アメリカ、トランプ大統領の相互関税の対象からスマートフォンとパソコンを除外-ロイター、2025年4月12日
 トランプ政権は、主に中国から供給されるスマートフォン、コンピューター、その他の電子機器の輸入品に対し関税免除を認め、ドナルド・トランプ大統領が課す125%の高関税の大半を免除した。
 アメリカ税関・国境警備局(CBP)は荷送り業者への通知の中で、関税の適用除外となる関税コード・リストを公表した。適用除外は4月5日午前0時1分に遡及する。
 アメリカ税関・国境警備局(CBP)は、あらゆるコンピューター、ノートパソコン、ディスク・ドライブ、自動データ処理装置を対象とする非常に広範なコード8471を含む20の製品カテゴリーをリストアップした。また、半導体デバイス、機器、メモリー・チップ、フラット・パネルディスプレイも含まれていた。
 通知ではトランプ政権の措置について説明はなかったが、深夜の除外措置はアップル、デルテクノロジーズ、その他無数の輸入業者を含むアメリカの大手ハイテク企業にとって歓迎すべき救済策となる。

 新しい関税例外の全リストはここにある。
これは、1. アメリカの製造業を弱体化させ、2. 貿易不均衡を拡大させる奇妙な方法だ。
 高価格ハイテク製品は低関税で中国から輸入できる一方、アメリカ生産者が製品に必要な中国のローテク中間財には超高関税が課せられることになる。

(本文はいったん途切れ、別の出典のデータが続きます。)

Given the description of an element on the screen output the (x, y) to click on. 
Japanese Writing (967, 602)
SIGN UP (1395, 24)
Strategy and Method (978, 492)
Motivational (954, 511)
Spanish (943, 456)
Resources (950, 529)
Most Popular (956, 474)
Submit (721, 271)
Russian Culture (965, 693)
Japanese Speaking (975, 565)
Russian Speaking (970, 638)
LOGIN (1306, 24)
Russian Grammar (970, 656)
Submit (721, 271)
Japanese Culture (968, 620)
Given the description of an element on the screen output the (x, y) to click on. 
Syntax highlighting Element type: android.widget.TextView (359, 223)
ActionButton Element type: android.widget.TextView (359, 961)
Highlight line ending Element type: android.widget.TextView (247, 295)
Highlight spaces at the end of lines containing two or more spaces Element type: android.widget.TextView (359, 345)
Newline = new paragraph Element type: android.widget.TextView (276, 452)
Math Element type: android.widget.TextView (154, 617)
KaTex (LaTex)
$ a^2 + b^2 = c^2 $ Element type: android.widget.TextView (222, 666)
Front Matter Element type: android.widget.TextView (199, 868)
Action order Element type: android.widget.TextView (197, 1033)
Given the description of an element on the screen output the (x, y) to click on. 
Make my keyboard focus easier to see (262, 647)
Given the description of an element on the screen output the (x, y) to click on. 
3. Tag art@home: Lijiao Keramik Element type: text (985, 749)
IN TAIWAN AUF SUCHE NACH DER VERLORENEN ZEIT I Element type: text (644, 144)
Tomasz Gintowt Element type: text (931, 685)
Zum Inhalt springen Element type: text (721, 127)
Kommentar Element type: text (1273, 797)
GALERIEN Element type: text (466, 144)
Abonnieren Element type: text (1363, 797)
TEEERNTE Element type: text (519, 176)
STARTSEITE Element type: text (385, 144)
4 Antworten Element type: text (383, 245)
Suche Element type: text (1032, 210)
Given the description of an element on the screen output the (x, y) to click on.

 この状況が続けば、アメリカ内では中間財のローテク生産が更に増加し、ハイテク製品生産は中国に留まり拡大することになるだろう。
 アメリカの関税に対し、全てのアメリカ製品に125%の関税を課すことで中国は報復した。特定品目を免除する可能性は低い。関税率が100%を超えれば、米中間貿易は短期間で完全に停止するだろう。
 これまでの中国からの輸入品の約22%をアメリカは関税から免除したが、全てのアメリカ製品に対する高関税を中国は維持している。これにより両国間貿易は、これまで以上に不均衡になるだろう。
 アメリカは引き続き中国から従来の輸入量の22%を輸入する一方、対中輸出はゼロに縮小する。これにより、貿易不均衡の絶対値はトランプ大統領が関税戦争を開始する前より高くなるだろう。
 これら全て、戦争での敗北を認める奇妙な方法だ。明日から首切りが始まるだろう。